— What is expected —
Extend the news report on the hammer attack against Leonid Volkov with a few more paragraphs, starting right after its final sentence.

— Selected extract —
________________________

Leonid Volkov, a longtime aide to the late Russian opposition leader Alexei Navalny, has vowed to continue the struggle against Russian President Vladimir Putin after being attacked with a hammer outside his home in Lithuania.

“We will work and we will not give up,” he said in a video clip posted on Telegram early on Wednesday, claiming that the attack that left him with a broken arm was a “characteristic bandit hello” from Putin’s henchmen.

Volkov, 43, was briefly hospitalised after the assault late on Tuesday, which sparked outrage from the Lithuanian government.

“The man attacked me in the yard, hit me on the leg about 15 times. The leg somehow is OK. It hurts to walk ... However, I broke my arm,” Volkov said in the Telegram post. “They literally wanted to make a schnitzel out of me.”

Volkov is one of Russia’s most prominent opposition figures and was a close confidant of Navalny, working as the late leader’s chief of staff and as chair of his Anti-Corruption Foundation until 2023.

Navalny spokeswoman Kira Yarmysh earlier said that “someone broke a car window and sprayed teargas in his [Volkov’s] eyes” before hitting him with a hammer.

The attack comes almost a month after the sudden death of Navalny in an Arctic prison, which Volkov and Navalny’s widow Yulia blamed directly on the Russian president.

The day before he was attacked, Volkov wrote on social media: “Putin killed Navalny. And many others before that”, echoing similar claims made by Navalny’s allies, as well as US president Joe Biden.

Hours before the attack Volkov also told independent Russian news outlet Meduza that he was worried for his safety after Navalny’s death. “The key risk now is that we will all be killed. Why, it’s a pretty obvious thing,” the outlet quoted him as saying.

________________________

— Input data —

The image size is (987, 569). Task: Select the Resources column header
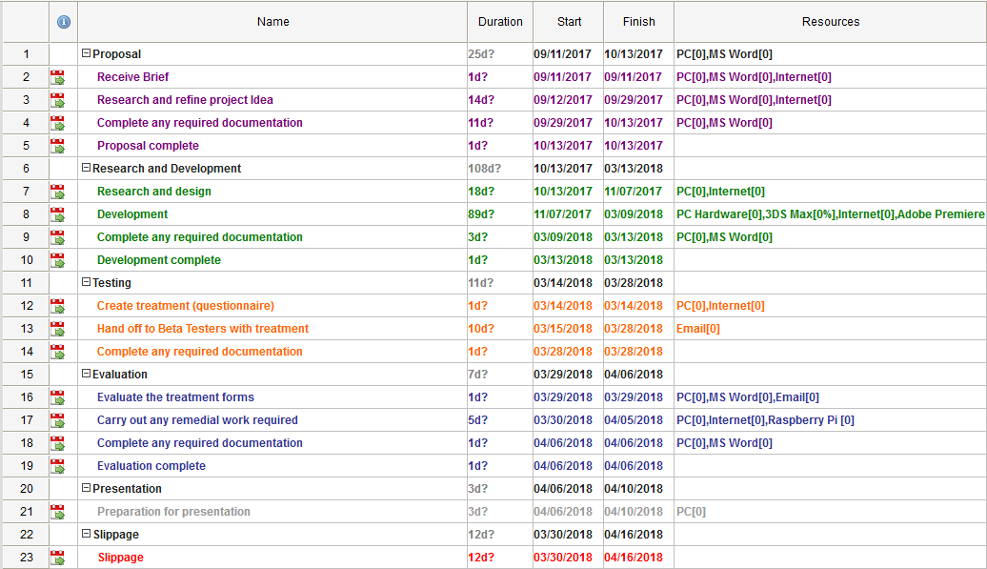pos(830,22)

________________________

— Expected answer —
Images published by the Navalny team after the attack showed Volkov’s face and legs covered in blood, while another photo showed a car with its window smashed.

Lithuanian police spokesperson Ramunas Matonis confirmed to the news agency AFP that a Russian citizen had been assaulted near his home in the capital, Vilnius, at around 10pm on Tuesday.

The suspects had not been identified and more details about the assault were expected on Wednesday morning, he said.

Lithuania’s foreign minister, Gabrielius Landsbergis, described the reported attack as “shocking”.

“News about Leonid’s assault are shocking. Relevant authorities are at work. Perpetrators will have to answer for their crime,” Landsbergis wrote on X.

Volkov had recently urged Russians to turn out in big numbers for an election day protest ahead of the upcoming presidential elections.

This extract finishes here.